# WHAT YOU NEED TO DO:
Starting at the line that contains "You are a computer-use agent. This" and running through the end of the data, output those lines as a numbered list, with blank lines omitted and both ends included. Leave the pictures out of your answer.

--- begin DATA FOR THE TASK ---

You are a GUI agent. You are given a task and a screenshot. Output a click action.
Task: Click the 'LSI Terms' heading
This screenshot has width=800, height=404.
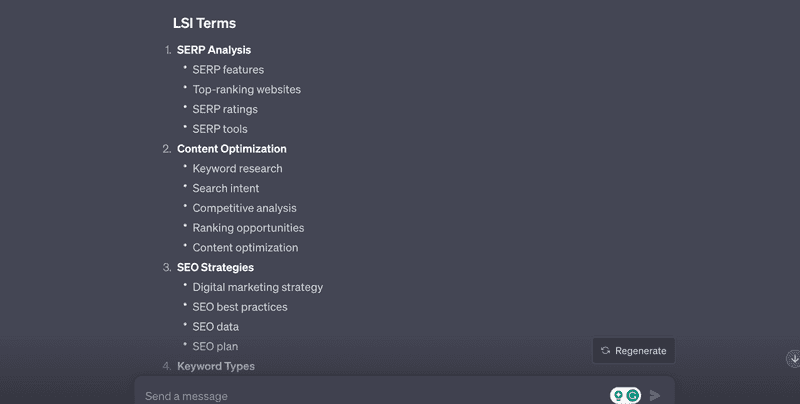[204, 23]
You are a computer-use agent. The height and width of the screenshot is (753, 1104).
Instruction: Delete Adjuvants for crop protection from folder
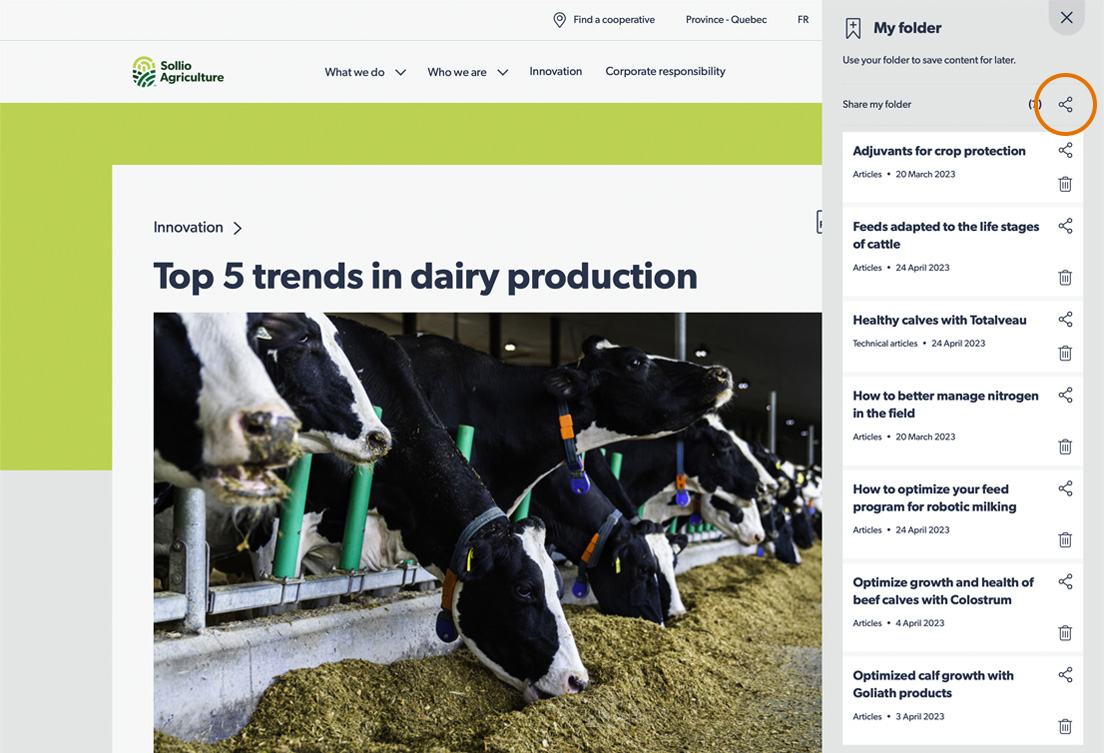click(x=1065, y=184)
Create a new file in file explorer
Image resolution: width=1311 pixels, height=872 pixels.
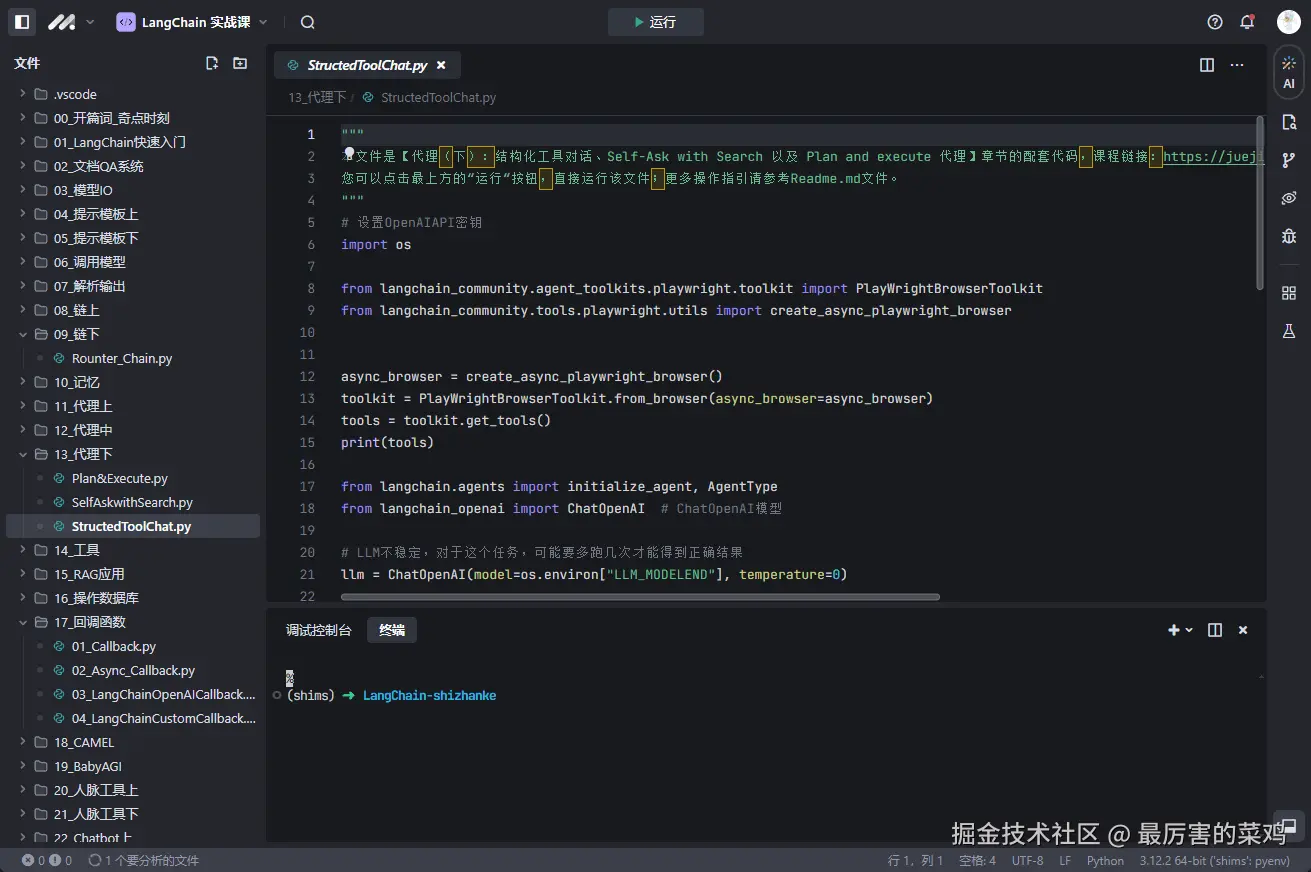click(x=212, y=63)
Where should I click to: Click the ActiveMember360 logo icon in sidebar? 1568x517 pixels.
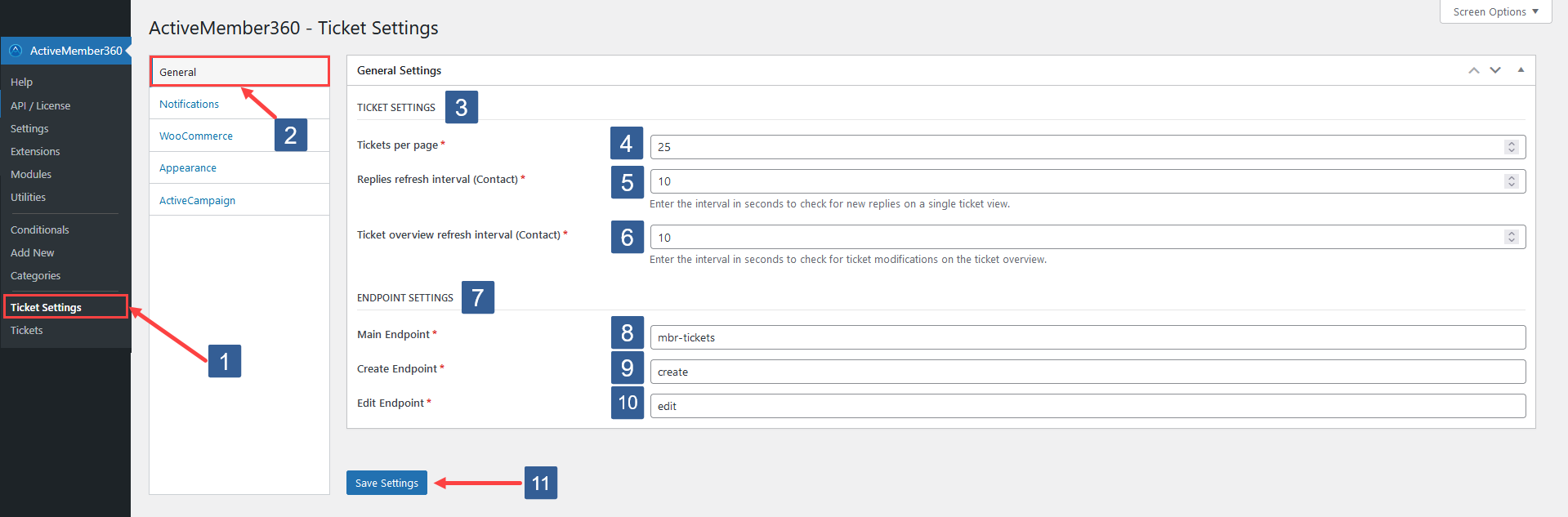[15, 50]
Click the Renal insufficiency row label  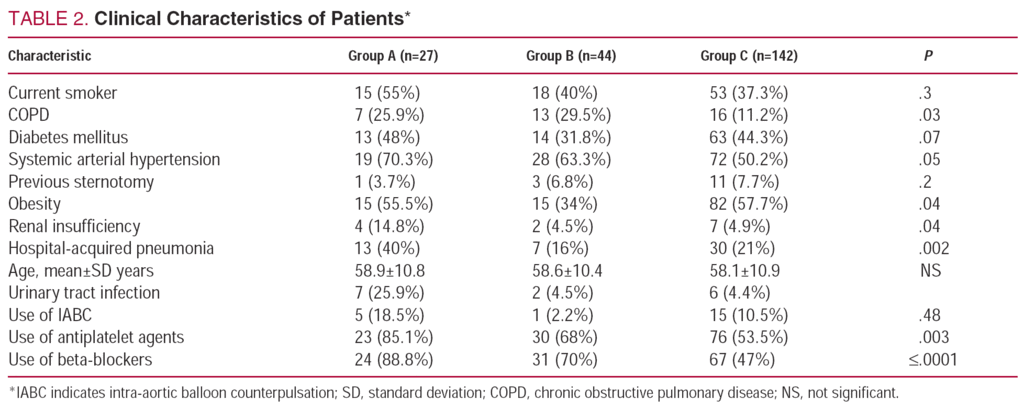point(74,226)
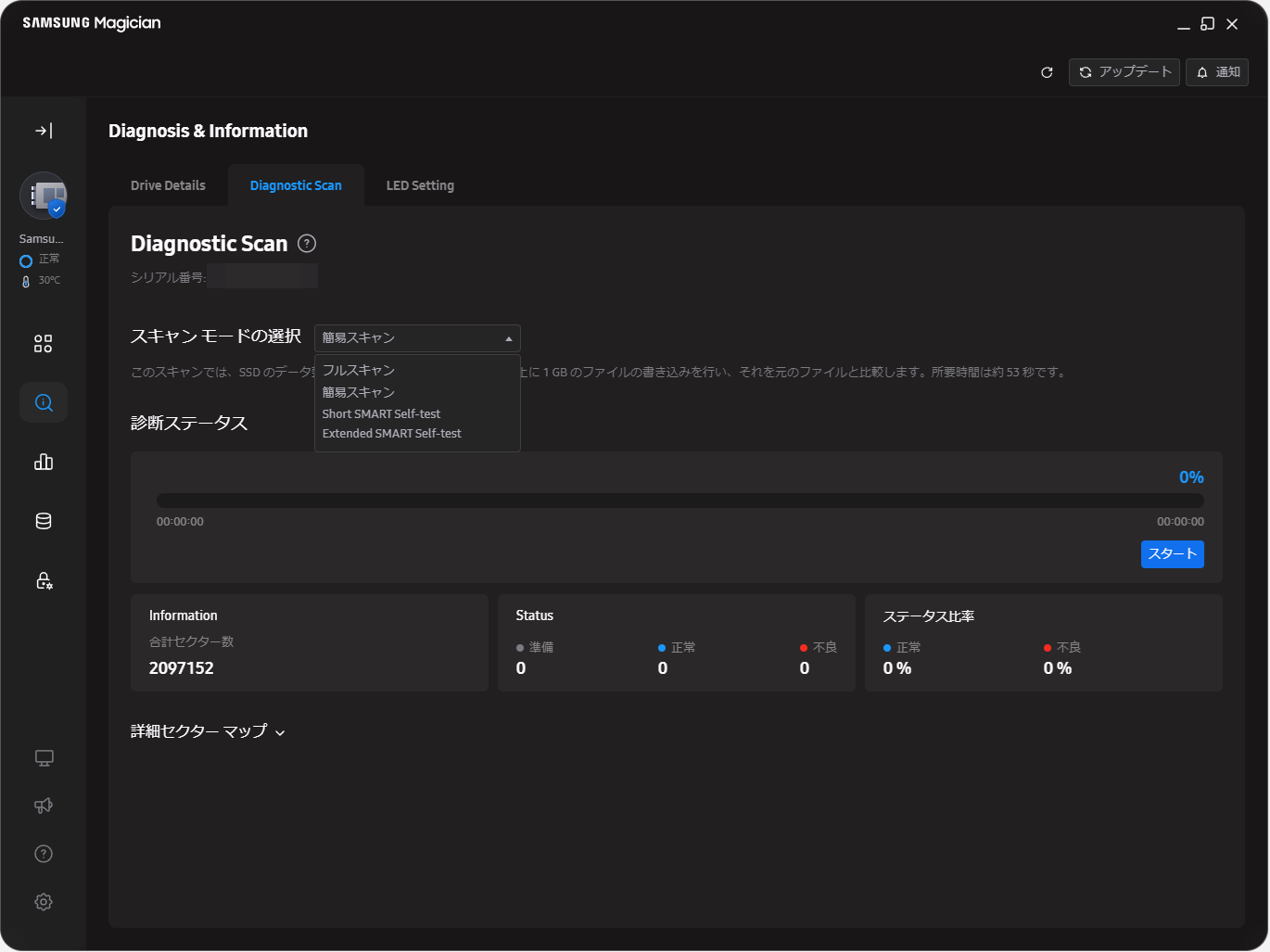Screen dimensions: 1270x952
Task: Open the Dashboard grid icon in sidebar
Action: coord(43,343)
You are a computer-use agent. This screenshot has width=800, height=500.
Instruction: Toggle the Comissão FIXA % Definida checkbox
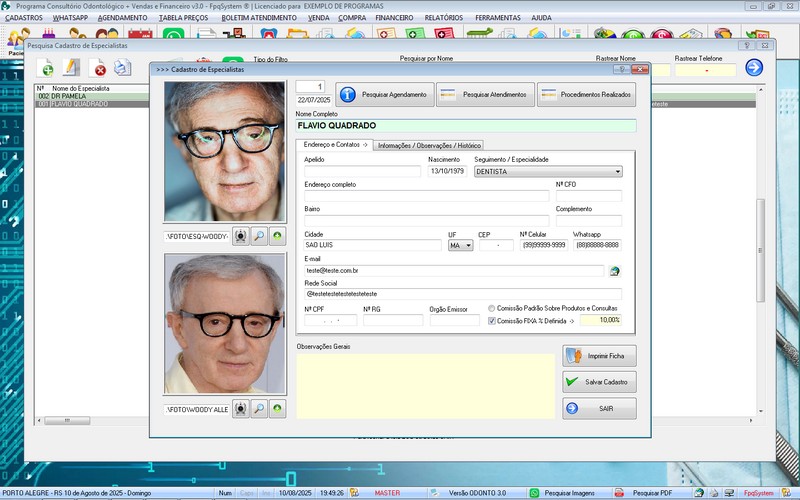pos(492,321)
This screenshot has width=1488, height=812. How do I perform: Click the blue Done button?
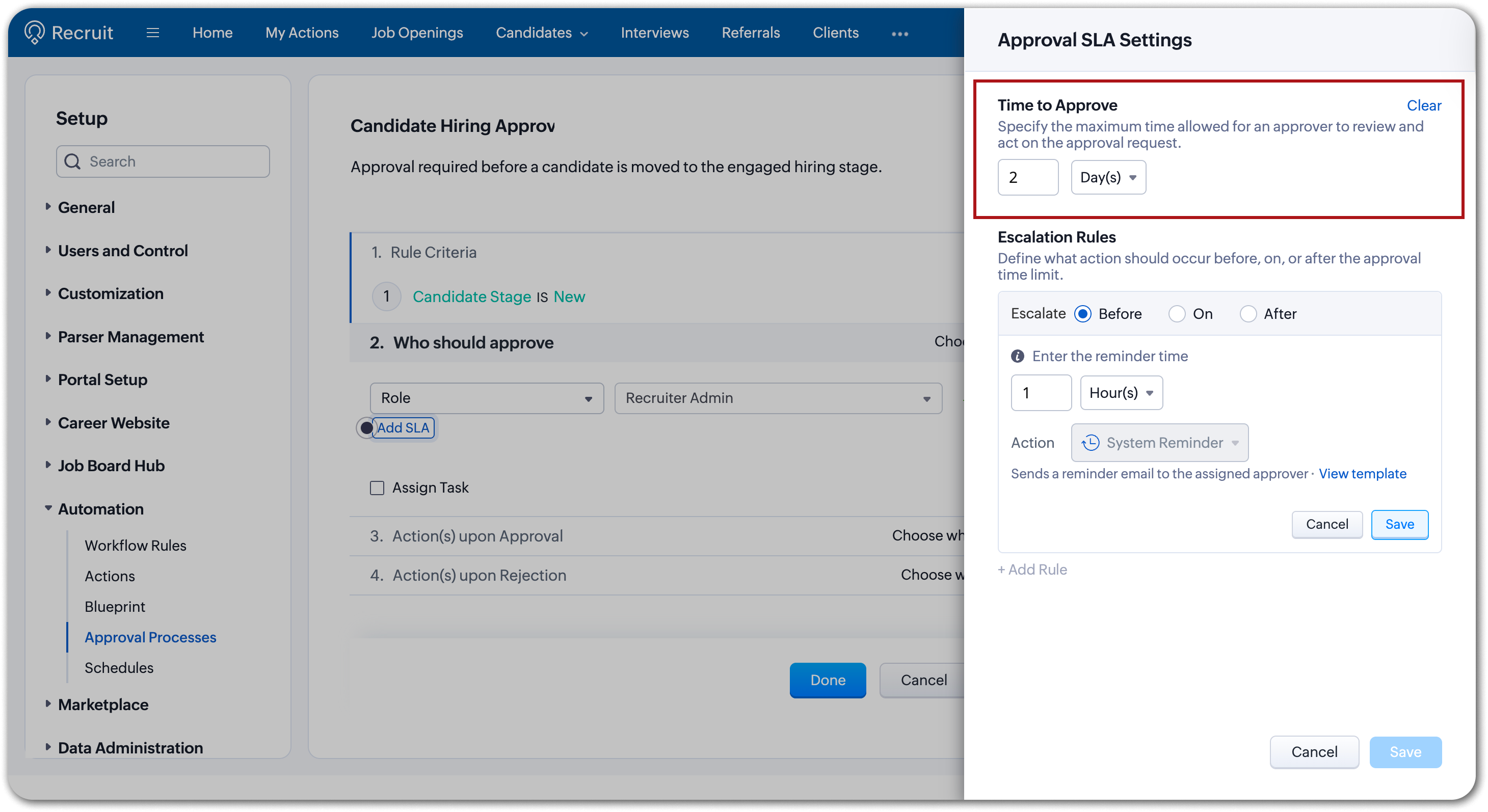827,680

--- end DATA FOR THE TASK ---

# SOLUTION:
1. You are a computer-use agent. This screenshot has width=800, height=500.
2. Instruction: Toggle the Comissão FIXA % Definida checkbox
3. pos(492,321)
4. This screenshot has width=1488, height=812. How do I perform: Click the blue Done button?
5. 827,680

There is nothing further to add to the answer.